Saved data entries:
══════

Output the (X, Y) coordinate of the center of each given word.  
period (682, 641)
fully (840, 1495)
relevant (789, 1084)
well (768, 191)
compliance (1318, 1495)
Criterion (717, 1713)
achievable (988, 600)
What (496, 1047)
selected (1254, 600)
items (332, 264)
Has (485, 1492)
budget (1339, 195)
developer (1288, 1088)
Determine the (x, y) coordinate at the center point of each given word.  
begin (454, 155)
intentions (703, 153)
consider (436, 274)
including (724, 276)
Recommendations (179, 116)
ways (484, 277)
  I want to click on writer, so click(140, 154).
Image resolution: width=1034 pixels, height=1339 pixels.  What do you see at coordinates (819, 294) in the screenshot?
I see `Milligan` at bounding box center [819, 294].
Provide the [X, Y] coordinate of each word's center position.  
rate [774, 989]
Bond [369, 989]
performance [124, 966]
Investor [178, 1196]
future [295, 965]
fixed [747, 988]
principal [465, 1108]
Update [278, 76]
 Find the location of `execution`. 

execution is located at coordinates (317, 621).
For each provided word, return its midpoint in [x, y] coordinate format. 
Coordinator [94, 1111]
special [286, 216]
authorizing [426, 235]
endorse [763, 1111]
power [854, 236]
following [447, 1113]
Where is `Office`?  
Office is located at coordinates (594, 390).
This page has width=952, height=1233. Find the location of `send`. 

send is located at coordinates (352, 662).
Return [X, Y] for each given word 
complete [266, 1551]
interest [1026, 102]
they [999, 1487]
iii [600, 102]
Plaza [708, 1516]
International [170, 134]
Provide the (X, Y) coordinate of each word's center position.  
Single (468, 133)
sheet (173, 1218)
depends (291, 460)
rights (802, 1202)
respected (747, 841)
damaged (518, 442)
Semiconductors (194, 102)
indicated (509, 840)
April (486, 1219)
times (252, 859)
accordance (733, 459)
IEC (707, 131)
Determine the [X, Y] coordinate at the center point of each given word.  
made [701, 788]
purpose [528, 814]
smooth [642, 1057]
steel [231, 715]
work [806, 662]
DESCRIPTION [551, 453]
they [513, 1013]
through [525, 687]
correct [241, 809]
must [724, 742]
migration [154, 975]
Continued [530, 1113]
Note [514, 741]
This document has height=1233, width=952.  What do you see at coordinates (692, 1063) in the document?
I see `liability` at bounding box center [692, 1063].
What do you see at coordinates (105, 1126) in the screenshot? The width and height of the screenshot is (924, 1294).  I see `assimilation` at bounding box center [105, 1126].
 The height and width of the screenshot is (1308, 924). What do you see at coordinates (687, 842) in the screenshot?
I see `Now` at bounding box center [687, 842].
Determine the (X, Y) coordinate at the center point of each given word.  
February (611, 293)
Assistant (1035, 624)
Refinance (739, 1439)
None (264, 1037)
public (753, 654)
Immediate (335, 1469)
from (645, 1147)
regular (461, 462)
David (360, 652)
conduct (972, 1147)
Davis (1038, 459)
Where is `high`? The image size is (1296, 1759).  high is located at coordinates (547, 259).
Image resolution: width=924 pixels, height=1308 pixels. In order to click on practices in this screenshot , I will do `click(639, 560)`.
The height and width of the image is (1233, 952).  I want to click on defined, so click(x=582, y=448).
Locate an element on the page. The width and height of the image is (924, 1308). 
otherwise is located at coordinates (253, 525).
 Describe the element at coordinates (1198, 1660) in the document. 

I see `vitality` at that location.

══════

Repeat the listing above word for word, keeping every line and its spacing unchanged.

-- Written reply --
Output the (X, Y) coordinate of the center of each given word.  
period (682, 641)
fully (840, 1495)
relevant (789, 1084)
well (768, 191)
compliance (1318, 1495)
Criterion (717, 1713)
achievable (988, 600)
What (496, 1047)
selected (1254, 600)
items (332, 264)
Has (485, 1492)
budget (1339, 195)
developer (1288, 1088)
Determine the (x, y) coordinate at the center point of each given word.  
begin (454, 155)
intentions (703, 153)
consider (436, 274)
including (724, 276)
Recommendations (179, 116)
ways (484, 277)
  I want to click on writer, so click(140, 154).
Image resolution: width=1034 pixels, height=1339 pixels.  What do you see at coordinates (819, 294) in the screenshot?
I see `Milligan` at bounding box center [819, 294].
Provide the [X, Y] coordinate of each word's center position.  
rate [774, 989]
Bond [369, 989]
performance [124, 966]
Investor [178, 1196]
future [295, 965]
fixed [747, 988]
principal [465, 1108]
Update [278, 76]
 Find the location of `execution`. 

execution is located at coordinates (317, 621).
For each provided word, return its midpoint in [x, y] coordinate format. 
Coordinator [94, 1111]
special [286, 216]
authorizing [426, 235]
endorse [763, 1111]
power [854, 236]
following [447, 1113]
Where is `Office`?  
Office is located at coordinates (594, 390).
This page has width=952, height=1233. Find the location of `send`. 

send is located at coordinates (352, 662).
Return [X, Y] for each given word 
complete [266, 1551]
interest [1026, 102]
they [999, 1487]
iii [600, 102]
Plaza [708, 1516]
International [170, 134]
Provide the (X, Y) coordinate of each word's center position.  
Single (468, 133)
sheet (173, 1218)
depends (291, 460)
rights (802, 1202)
respected (747, 841)
damaged (518, 442)
Semiconductors (194, 102)
indicated (509, 840)
April (486, 1219)
times (252, 859)
accordance (733, 459)
IEC (707, 131)
Determine the [X, Y] coordinate at the center point of each given word.  
made [701, 788]
purpose [528, 814]
smooth [642, 1057]
steel [231, 715]
work [806, 662]
DESCRIPTION [551, 453]
they [513, 1013]
through [525, 687]
correct [241, 809]
must [724, 742]
migration [154, 975]
Continued [530, 1113]
Note [514, 741]
This document has height=1233, width=952.  What do you see at coordinates (692, 1063) in the document?
I see `liability` at bounding box center [692, 1063].
What do you see at coordinates (105, 1126) in the screenshot? The width and height of the screenshot is (924, 1294).  I see `assimilation` at bounding box center [105, 1126].
 The height and width of the screenshot is (1308, 924). What do you see at coordinates (687, 842) in the screenshot?
I see `Now` at bounding box center [687, 842].
Determine the (X, Y) coordinate at the center point of each given word.  
February (611, 293)
Assistant (1035, 624)
Refinance (739, 1439)
None (264, 1037)
public (753, 654)
Immediate (335, 1469)
from (645, 1147)
regular (461, 462)
David (360, 652)
conduct (972, 1147)
Davis (1038, 459)
Where is `high`? The image size is (1296, 1759).  high is located at coordinates (547, 259).
Image resolution: width=924 pixels, height=1308 pixels. In order to click on practices in this screenshot , I will do `click(639, 560)`.
The height and width of the image is (1233, 952).  I want to click on defined, so click(x=582, y=448).
Locate an element on the page. The width and height of the image is (924, 1308). 
otherwise is located at coordinates (253, 525).
 Describe the element at coordinates (1198, 1660) in the document. 

I see `vitality` at that location.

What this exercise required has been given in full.